28LP process. 28LP process has 20 per cent speed improved over 40LP process at the same leakage/gate.
28HP process. 28HP process targets CPU, GPU, FPGA, PC, networking and consumer electronics applications. It supports 45 per cent speed improvement over 40G process at the same leakage/gate. With higher performance coverage, 28HPM is ideal for many applications in networking and high-end smartphone/mobile consumer products.
28HPL process and 28HPM. 28HPL process reduces both standby and operation power by more than 40 per cent. Compared with TSMC’s 28LP, 28HPC provides ten per cent smaller die size and more than 30 per cent power reduction at all levels of speed. A comprehensive 28HPC IP ecosystem is also built and compatible with 28HPM, accelerating time-to-market for customers. 28HPC is also ideal for many applications in mid- and mid-to-low end smartphones, tablets and mobile consumer products.
EFLX cores
EFLX core is memory type and needs to be TSMC 28HPC-compatible. TSMC provides high-performance compact mobile computing, the most energy-efficient and high-performance method of manufacturing for customers looking to tap chip area and power saving benefits of mid- to low-end SoC designs.

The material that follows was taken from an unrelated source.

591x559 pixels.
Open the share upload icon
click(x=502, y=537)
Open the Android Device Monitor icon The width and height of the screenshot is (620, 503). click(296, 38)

Architecturally, core tiles can be combined into arrays. For EFLX-2.5K, up to a 7 x 7 array is feasible for a total of 122.5k LUTs. This reminds of systolic arrays with multiple FPGAs of yesteryear, minus the nasty external chip-to-chip interconnect problems. EFLX tile array can implement an optimised data flow DSP pipeline, or multiple EFLX tiles could be scattered across functional blocks in an SoC.
EFLX cores are RAM based, which is programmed from RTL and is converted into a stream of configuration bits. Current technology is EFLX-2.5K core, available in TSMC 28nm HPM/C and packing 2.5k LUTs, as the name implies.
EFLX cores consist of individual 2500-LUT (lookup table) cores. These add less than 15 cents to the total manufacturing cost of a device. These cores can be integrated into multiple circuit blocks in the same design, or tiled together to create arrays of 7 x 7 or more EFLX cores for better performance.
EFLX cores come in two sizes, and each of those can be tiled together to make larger arrays of the FPGA fabric. EFLX logic core incorporates 40 multipliers-accumulators (MACs) with 22-bit inputs and 48-bit accumulation. The MACs can be combined for double the precision and pipelined for high throughput. These can also be used as complex-number MACs for certain DSP algorithms. With the same number of LUTs, EFLX is 1.8 times smaller in total area than the traditional mesh of FPGA.
Each EFLX core is divided into reconfigurable building blocks (RBBs), tuned for existing synthesis tools. This allows highly-optimised interconnect and logic placement. Any RBB can connect with another RBB, on the same EFLX tile or another tile in a connected EFLX array, up to a practical limit of 7 x 7 array size. With a single EFLX core, it is possible to implement valuable functions such as software-reconfigurable I/O pin-multiplexers and crossbars, reconfigurable fast control plane logic, reconfigurable multi-stage FIRs or the ability to change custom hardware accelerators post production.
Individual EFLX core tiles can be snapped together to form M x N arrays using the same EFLX network for interconnect, making the power of the concept clear. In addition to local memory, many applications also require DSP capability. Tiles with DSP emphasis or logic emphasis can be mixed and matched in an array for optimisation.
EFLX-100 core comprises three major blocks: RBBs of logic/DSP type, interconnect network and user I/Os. EFLX features full connectivity inside the core, and provides additional interconnects at the boundary to concatenate multiple cores via expandable network I/Os. Each core has an internal power grid (VDDH and VSS), which can be connected to the customers’ digital SoC power grid.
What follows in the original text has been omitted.